Explanation of Responses:
(1) On January 1, 2022, pursuant to the Agreement and Plan of Merger, dated as of March 8, 2021 (the "Merger Agreement"), by and among Apollo Global Management, Inc., a Delaware corporation ("AGM"), Athene Holding Ltd, a Bermuda exempted company ("AHL"), Tango Holdings, Inc., a Delaware corporation and a direct wholly owned subsidiary of AGM ("Holdings"), Blue Merger Sub, Ltd., a Bermuda exempted company and a direct wholly owned subsidiary of Holdings ("AHL Merger Sub"), and Green Merger Sub, Inc., a Delaware corporation and a direct, wholly owned subsidiary of Holdings ("AGM Merger Sub"), AGM Merger Sub merged with and into AGM with AGM as the surviving corporation and a direct subsidiary of Holdings (the "AGM Merger"), and AHL Merger Sub merged with and into AHL with AHL as the surviving corporation and a direct subsidiary of Holdings (the "AHL Merger", and together with the AGM Merger, the "Mergers"). (Con't in FN2)
(2) (Con't from FN1) On January 1, 2022, upon the consummation of the Mergers, (a) each share of common stock (other than shares held by AGM as treasury shares or by a subsidiary of AGM) or other equity interest of AGM was converted into one share of common stock or equivalent equity interest of Holdings, (b) each common share (other than common shares held by AHL as treasury shares or by a subsidiary of AGM or AHL) or other equity interest of AHL was converted into the right to receive 1.149 shares of common stock or equivalent equity interest of Holdings, (c) AGM was renamed Apollo Asset Management, Inc. and (d) Holdings was renamed Apollo Global Management, Inc.
(3) These short put options on shares of AGM were acquired on December 2, 2021, and are being held, by a third-party independently managed account that belongs to an entity controlled by the reporting person's spouse and over which the reporting person's spouse has pecuniary interest.
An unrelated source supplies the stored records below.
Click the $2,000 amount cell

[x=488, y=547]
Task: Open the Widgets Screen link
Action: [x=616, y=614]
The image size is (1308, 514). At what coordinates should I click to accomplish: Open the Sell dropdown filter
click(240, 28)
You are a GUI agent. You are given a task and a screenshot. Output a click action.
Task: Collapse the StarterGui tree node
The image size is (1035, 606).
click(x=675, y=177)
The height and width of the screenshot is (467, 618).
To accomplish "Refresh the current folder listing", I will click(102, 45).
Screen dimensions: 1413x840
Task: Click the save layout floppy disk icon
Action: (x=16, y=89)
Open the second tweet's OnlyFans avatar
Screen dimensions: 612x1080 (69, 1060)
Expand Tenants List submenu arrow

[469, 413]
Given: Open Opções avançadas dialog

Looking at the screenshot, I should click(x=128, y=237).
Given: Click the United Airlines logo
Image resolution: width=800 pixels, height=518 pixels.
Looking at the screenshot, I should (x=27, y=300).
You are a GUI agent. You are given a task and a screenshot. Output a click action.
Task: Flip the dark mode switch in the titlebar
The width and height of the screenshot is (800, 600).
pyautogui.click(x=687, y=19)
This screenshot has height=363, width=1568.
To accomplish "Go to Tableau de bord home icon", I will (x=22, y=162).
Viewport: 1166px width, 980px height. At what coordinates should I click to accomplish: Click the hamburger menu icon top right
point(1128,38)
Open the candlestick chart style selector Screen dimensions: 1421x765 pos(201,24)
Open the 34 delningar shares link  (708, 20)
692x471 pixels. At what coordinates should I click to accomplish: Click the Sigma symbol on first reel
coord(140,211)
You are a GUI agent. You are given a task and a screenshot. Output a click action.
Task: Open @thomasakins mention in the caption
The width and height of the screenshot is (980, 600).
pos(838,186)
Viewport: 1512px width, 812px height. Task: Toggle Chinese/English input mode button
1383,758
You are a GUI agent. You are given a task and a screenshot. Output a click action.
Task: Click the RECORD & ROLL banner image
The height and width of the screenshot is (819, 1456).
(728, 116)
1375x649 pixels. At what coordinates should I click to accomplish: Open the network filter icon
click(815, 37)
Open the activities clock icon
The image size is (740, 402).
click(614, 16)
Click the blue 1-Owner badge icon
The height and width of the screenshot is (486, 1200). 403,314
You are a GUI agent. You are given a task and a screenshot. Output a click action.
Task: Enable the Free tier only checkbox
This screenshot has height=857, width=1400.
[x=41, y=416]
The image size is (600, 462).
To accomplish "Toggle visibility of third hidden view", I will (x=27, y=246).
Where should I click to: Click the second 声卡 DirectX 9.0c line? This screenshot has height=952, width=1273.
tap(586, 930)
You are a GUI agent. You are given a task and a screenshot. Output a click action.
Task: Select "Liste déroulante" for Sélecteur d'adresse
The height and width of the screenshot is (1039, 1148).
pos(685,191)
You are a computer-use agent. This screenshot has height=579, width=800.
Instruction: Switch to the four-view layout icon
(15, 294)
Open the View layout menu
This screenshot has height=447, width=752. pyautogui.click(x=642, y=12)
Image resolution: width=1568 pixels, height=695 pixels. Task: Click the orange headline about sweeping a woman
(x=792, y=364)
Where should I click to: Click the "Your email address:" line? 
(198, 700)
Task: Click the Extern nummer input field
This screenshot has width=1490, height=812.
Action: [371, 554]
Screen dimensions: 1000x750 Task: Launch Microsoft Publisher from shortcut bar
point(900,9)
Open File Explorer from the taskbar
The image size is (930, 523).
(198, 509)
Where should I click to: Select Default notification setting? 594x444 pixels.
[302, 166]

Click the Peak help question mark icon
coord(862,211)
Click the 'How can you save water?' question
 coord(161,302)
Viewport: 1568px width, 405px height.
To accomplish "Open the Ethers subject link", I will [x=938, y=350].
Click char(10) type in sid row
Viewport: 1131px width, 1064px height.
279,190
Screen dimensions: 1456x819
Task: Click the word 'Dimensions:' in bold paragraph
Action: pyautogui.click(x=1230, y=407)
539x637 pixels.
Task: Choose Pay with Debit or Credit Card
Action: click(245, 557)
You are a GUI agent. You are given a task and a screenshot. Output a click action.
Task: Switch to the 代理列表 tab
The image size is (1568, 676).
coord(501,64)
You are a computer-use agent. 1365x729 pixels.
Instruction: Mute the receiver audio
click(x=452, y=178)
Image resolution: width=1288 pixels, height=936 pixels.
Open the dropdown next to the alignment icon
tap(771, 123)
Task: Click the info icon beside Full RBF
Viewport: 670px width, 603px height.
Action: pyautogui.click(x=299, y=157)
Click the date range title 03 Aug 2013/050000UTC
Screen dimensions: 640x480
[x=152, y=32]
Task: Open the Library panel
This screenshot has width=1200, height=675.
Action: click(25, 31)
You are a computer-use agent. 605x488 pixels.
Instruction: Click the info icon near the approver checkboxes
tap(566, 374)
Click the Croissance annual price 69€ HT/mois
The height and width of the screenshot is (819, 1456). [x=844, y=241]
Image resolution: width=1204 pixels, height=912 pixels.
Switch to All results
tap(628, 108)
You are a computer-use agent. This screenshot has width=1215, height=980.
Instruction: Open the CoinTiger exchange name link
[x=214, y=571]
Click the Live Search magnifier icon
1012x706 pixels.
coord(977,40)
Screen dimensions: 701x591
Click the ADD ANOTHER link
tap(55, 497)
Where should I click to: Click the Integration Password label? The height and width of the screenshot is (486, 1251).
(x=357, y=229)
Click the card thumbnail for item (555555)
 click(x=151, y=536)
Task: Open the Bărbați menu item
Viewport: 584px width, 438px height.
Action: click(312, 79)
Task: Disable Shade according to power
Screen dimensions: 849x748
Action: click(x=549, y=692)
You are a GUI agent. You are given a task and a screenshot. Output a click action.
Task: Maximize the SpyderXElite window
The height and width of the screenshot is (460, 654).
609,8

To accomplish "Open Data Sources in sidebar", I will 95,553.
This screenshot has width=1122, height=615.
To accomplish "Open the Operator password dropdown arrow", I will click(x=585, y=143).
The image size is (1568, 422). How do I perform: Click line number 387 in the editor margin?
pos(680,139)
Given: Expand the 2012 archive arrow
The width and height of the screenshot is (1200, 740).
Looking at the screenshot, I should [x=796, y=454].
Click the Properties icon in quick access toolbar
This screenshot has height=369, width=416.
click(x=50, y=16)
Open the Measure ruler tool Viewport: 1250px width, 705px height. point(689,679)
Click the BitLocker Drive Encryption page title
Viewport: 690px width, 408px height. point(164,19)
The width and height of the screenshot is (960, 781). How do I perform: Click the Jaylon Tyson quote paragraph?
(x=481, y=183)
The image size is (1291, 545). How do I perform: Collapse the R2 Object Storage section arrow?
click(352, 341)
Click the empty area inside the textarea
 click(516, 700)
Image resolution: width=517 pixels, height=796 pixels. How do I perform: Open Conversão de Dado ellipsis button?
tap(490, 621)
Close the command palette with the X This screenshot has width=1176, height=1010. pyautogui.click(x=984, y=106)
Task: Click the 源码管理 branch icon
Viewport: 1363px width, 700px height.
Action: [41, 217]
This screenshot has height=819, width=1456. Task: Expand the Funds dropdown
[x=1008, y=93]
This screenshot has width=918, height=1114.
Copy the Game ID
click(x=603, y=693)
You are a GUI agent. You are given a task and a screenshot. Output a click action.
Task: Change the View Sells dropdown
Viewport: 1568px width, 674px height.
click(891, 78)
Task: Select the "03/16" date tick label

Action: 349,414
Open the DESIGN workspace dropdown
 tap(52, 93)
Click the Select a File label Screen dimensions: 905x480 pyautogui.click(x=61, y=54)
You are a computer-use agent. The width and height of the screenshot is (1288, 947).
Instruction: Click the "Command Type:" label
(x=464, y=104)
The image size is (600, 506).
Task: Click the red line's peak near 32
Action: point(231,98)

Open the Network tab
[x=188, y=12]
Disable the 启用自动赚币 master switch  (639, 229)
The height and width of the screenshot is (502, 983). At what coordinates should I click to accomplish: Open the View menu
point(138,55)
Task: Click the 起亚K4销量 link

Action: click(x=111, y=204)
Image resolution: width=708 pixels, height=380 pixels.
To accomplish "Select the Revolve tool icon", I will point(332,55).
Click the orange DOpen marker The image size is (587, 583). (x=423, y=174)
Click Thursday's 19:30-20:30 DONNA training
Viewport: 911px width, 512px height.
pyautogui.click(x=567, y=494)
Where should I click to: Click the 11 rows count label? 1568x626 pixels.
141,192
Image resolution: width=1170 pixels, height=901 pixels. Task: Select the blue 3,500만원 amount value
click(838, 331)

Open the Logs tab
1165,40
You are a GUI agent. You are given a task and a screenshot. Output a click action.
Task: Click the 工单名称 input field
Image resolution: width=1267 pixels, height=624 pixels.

The reporting person does not have any investment power over such third-party managed account.
(4) These short put options on shares of AGM were acquired on December 31, 2021, and are being held, by a third-party independently managed account that belongs to an entity controlled by the reporting person's spouse and over which the reporting person's spouse has pecuniary interest. The reporting person does not have any investment power over such third-party independently managed account.

Remarks:
Reporting Person is known professionally as Mitra Hormozi.

Reporting Owners
Reporting Owner Name / Address
Relationships
Director10% OwnerOfficerOther
O'Neill Mitra
C/O APOLLO GLOBAL MANAGEMENT, INC.
9 WEST 57TH STREET, 43RD FLOOR
NEW YORK, NY 10019
X



Signatures
/s/ Jessica L. Lomm, as Attorney-in-Fact2/23/2022
**Signature of Reporting PersonDate


Reminder: Report on a separate line for each class of securities beneficially owned directly or indirectly.
*If the form is filed by more than one reporting person, see Instruction 4(b)(v).
**Intentional misstatements or omissions of facts constitute Federal Criminal Violations. See 18 U.S.C. 1001 and 15 U.S.C. 78ff(a).
Note:File three copies of this Form, one of which must be manually signed. If space is insufficient, see Instruction 6 for procedure.
Persons who respond to the collection of information contained in this form are not required to respond unless the form displays a currently valid OMB control number.